European governments and scientists had been aware of the possible spread of bluetongue disease since 1998, when it emerged in Greece and then in several other Mediterranean countries of Europe. Before that, the virus that causes the disease had largely remained at lower latitudes; 24 serotypes of the virus—a double-stranded RNA virus of the Reoviridae family—are known from Africa, Asia, Australia, and the Americas. Blood-feeding midges transmit the virus, which attacks the blood vessels of ruminants, primarily sheep, causing high fever, sweating, swollen feet, and in some animals a characteristic enlarged blue tongue. In Italy millions of sheep have died as a result of the disease.

Modelers at the University of Oxford studying the dynamics of the disease and the midge vectors had predicted blue-tongue would not spread much farther north of the Mediterranean countries. That's why experts were stunned when bluetongue disease appeared on Dutch farms, well beyond the predicted range. But that wasn't the only surprise.

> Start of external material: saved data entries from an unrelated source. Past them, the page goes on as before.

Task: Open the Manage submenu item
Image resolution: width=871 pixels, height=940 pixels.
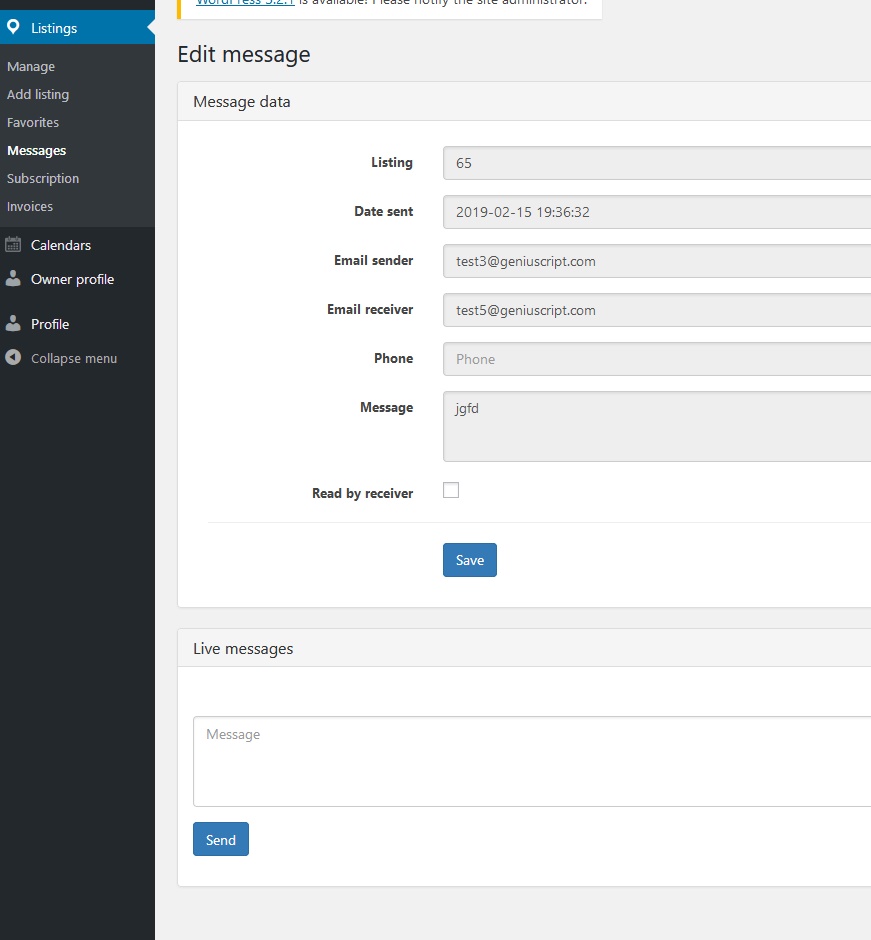Action: point(31,67)
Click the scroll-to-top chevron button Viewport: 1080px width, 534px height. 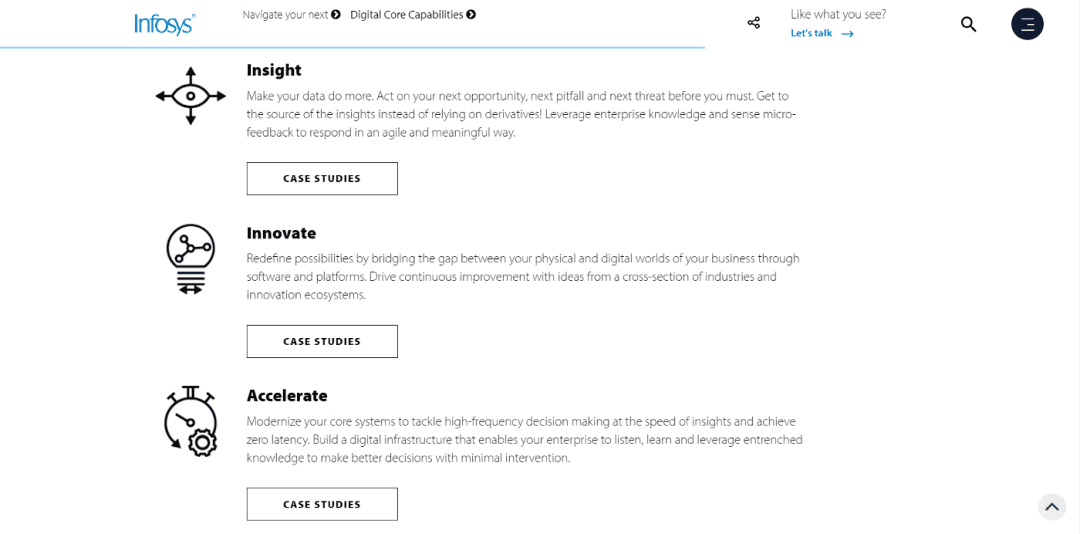click(1051, 506)
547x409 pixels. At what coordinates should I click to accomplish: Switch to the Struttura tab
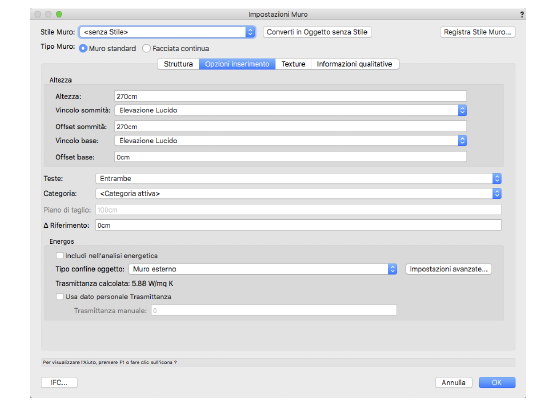[178, 64]
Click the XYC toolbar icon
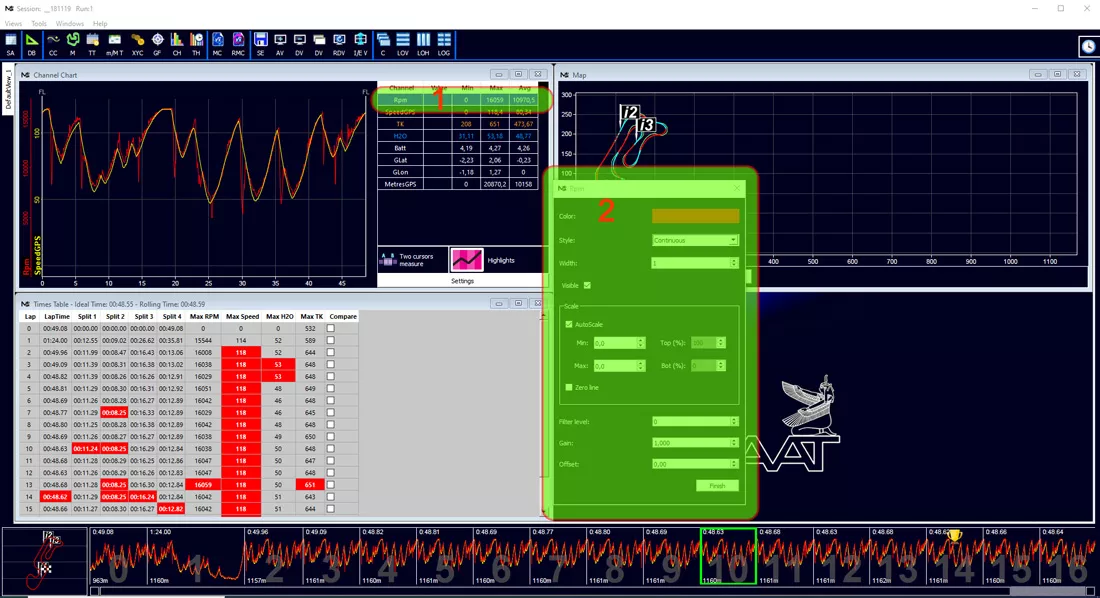The image size is (1100, 598). [x=138, y=44]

Genetic analysis revealed the virus did not match any of the serotypes that have become established in southern Europe. Instead, the northern virus turned out to be serotype 8, which is the type of blue-tongue virus found in Nigeria and elsewhere in Central Africa. “That was the biggest surprise,” says veterinary entomologist Willem Takken of Wageningen University, who studies the biting midges that transmit the virus.

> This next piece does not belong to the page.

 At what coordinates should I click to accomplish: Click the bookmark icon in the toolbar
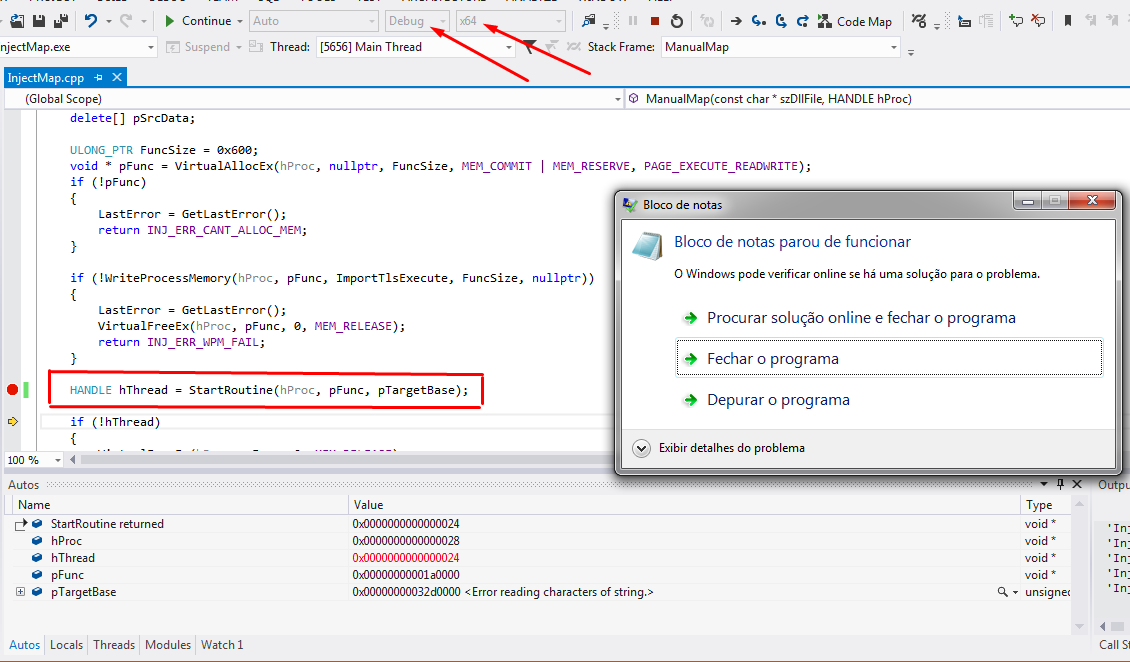(x=1068, y=21)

The vector accounted for another surprising difference. In northern Europe, the virus seems to be transmitted primarily by Culicoides dewulfi, an abundant midge species that is difficult to distinguish from Culicoides obsoletus because of their similar morphologies. By contrast, the species that transmits the southern European viruses is Culicoides imicola, which was used in the Oxford model. And the northern virus seems to affect more hosts: Cows in northern Europe have come down with the disease while elsewhere cows are mainly carriers of the disease. Deer and other ruminant wildlife may be affected or be carriers as well.

No one can say how the virus arrived, or that global climate change is responsible, but the evidence “suggests it is related to global warming,” says Takken. Somehow—perhaps on an illegally transported animal—the virus from tropical Africa arrived in the rural Netherlands, where in July 2006 it encountered not only a suitable insect vector but the hottest weather since record keeping began there in 1703.

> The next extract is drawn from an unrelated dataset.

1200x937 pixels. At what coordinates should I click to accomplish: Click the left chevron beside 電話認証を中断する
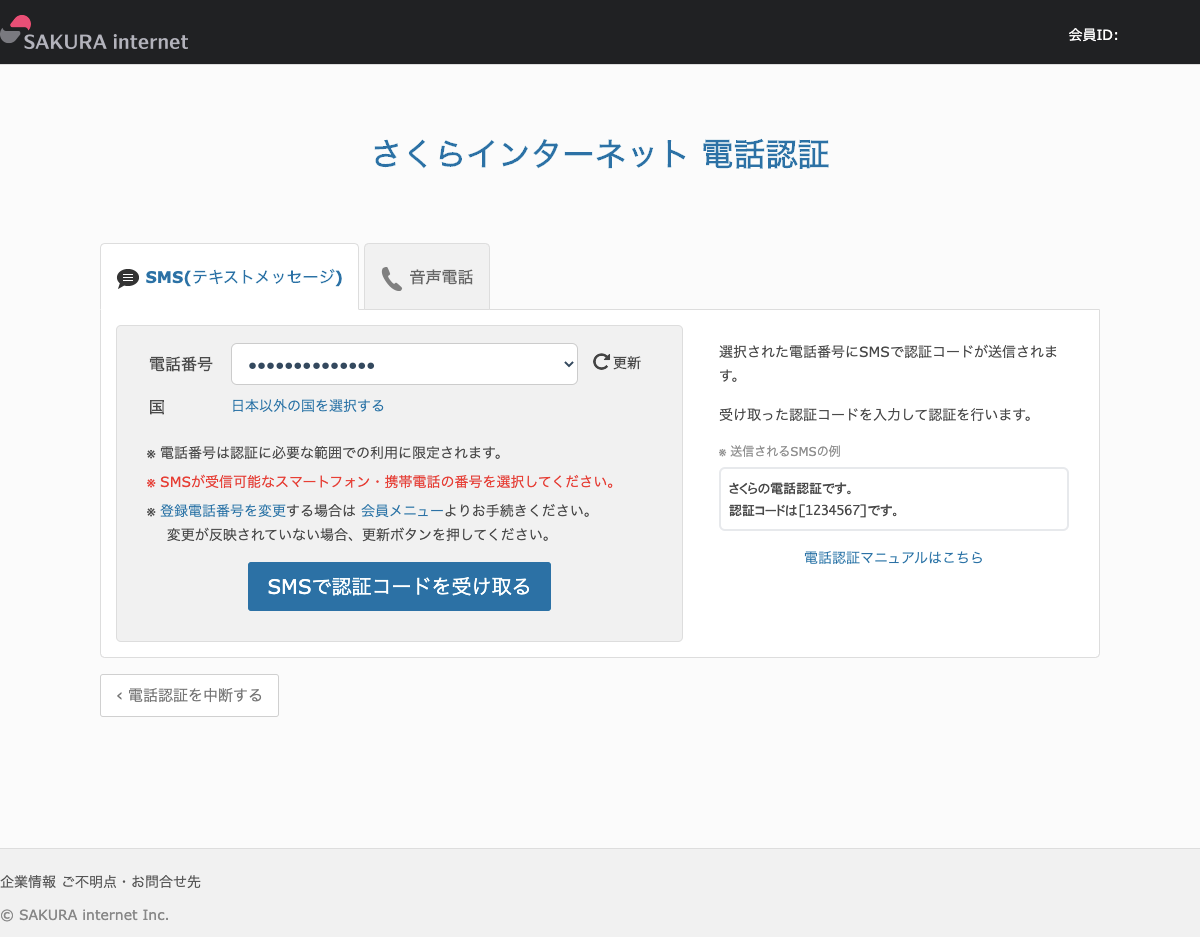tap(120, 696)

The virus “jumped continents, and we had a suitable climate for this to emerge,” says Takken. He and his coworkers have found that the temperature threshold at which the disease is transmitted is about 18°C—warmer than northern Europe's average summer temperature of about 16°C. But with the general warming in Europe of about 1.5°C over the last century, and last summer's temperatures averaging 20°C, the disease was able to take hold.

Other experts agree that climate warming has played a role in bluetongue's expansion, first into the Mediterranean region and now, from a different reservoir, into northern Europe. “The tantalizing association is that temperature exerts a profound effect on the ability of the virus to replicate in insects,” says James MacLachlan, a pathologist at the University of California–Davis who studies bluetongue disease. “The warmer the temperature, the greater the ability of virus to replicate.”

Ecologist Andy Dobson of Princeton University, who studies wildlife diseases, says bluetongue's appearance so far north “is the first convincing case” of what scientists have been predicting: a warmer climate allowing vectors and pathogens to find suitable hosts and to thrive in new territories. And bluetongue most likely won't be the last. “You should be very worried,” he told the audience during his keynote speech at the Eco-Health One conference held in Madison, Wisconsin, in October.

Despite quarantine and other efforts at containment, the new disease has been spreading in northern Europe. As of late October, bluetongue had been found on 320 farms in the Netherlands, 250 in Belgium, 200 in Germany, and 4 in France. Trade in livestock, a major industry, has come to a standstill. Despite the disease's spread, optimists are hoping the virus will not survive this winter, but Takken raises the possibility that “we'll have to live with the situation.”